Cause: curl does not automatically save or send cookies.
Fix: Use -c cookies.txt -b cookies.txt with curl.
2. Session Data Disappears After Server Restart
Problem: All session data is gone after restarting the dev server.
Cause: File sessions stored in the system temp directory may be cleared on restart.
Fix: Set TINA4_SESSION_PATH to a persistent directory. For production, use Redis or Valkey.
3. Session Cookie Not Sent Over HTTP in Production
Problem: Sessions work locally but not in production.
Cause: TINA4_SESSION_SECURE=true means the cookie is only sent over HTTPS.
Fix: Ensure your reverse proxy sets X-Forwarded-Proto: https, or set TINA4_SESSION_SECURE=false for HTTP.

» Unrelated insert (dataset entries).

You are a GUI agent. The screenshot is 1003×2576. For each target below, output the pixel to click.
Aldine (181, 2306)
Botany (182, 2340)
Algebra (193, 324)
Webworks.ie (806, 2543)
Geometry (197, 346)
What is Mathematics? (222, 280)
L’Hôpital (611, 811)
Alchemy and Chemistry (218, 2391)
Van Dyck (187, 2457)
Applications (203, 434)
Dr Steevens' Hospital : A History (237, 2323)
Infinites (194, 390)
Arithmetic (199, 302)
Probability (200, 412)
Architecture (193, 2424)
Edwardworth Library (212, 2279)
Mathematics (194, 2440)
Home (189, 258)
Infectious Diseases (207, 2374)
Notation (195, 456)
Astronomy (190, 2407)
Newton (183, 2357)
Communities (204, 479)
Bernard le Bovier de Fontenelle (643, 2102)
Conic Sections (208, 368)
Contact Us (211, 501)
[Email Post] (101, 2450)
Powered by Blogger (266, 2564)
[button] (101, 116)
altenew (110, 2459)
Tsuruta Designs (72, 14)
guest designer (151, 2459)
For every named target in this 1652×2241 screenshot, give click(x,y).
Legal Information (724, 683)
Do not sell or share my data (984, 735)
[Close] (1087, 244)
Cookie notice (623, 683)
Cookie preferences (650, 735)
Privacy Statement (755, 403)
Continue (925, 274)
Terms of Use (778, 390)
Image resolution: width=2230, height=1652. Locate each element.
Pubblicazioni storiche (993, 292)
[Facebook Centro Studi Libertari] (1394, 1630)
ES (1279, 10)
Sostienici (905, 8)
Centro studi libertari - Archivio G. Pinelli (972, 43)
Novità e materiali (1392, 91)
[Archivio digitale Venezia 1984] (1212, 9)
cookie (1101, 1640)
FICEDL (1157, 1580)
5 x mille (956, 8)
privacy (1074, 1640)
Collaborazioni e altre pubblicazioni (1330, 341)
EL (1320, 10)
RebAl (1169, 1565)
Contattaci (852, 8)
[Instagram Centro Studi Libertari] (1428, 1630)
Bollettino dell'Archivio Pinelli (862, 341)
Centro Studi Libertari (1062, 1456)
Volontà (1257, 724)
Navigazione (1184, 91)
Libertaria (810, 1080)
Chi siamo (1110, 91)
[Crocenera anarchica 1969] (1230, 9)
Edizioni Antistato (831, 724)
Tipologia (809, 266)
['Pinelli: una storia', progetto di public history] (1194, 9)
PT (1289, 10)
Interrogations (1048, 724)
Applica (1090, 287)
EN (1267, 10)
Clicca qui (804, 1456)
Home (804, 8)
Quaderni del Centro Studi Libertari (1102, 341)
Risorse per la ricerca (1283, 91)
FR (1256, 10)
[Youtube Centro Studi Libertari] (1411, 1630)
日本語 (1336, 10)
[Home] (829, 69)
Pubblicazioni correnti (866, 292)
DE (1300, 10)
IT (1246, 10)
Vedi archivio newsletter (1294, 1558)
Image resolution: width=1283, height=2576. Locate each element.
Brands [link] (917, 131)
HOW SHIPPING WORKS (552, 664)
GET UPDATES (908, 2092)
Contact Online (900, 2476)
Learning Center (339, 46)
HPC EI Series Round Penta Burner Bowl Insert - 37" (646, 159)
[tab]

4. Flash Messages Show Twice
Problem: The flash message appears, then appears again on the next page load.
Cause: You read the flash message but did not clear it from the session.
Fix: Use request.session.flash("message") to read flash data. It reads and deletes in one step. Do not use request.session.get() for flash messages.
5. Large Session Data Causes Slow Requests
Problem: Pages load slowly and performance degrades over time.
Cause: You are storing large amounts of data in the session.
Fix: Keep session data small. Store IDs and references, not entire objects.
6. Remember Me Token Not Invalidated on Password Change
Problem: After a user changes their password, their "remember me" cookies on other devices still work.
Cause: The remember-me token in the database was not cleared when the password changed.
Fix: Clear the remember_token column whenever the password is updated.
7. Session Fixation
Problem: An attacker can hijack a user's session by setting a known session ID before the user logs in.
Cause: The session ID is not regenerated after login.
Fix: Call request.session.regenerate after successful login.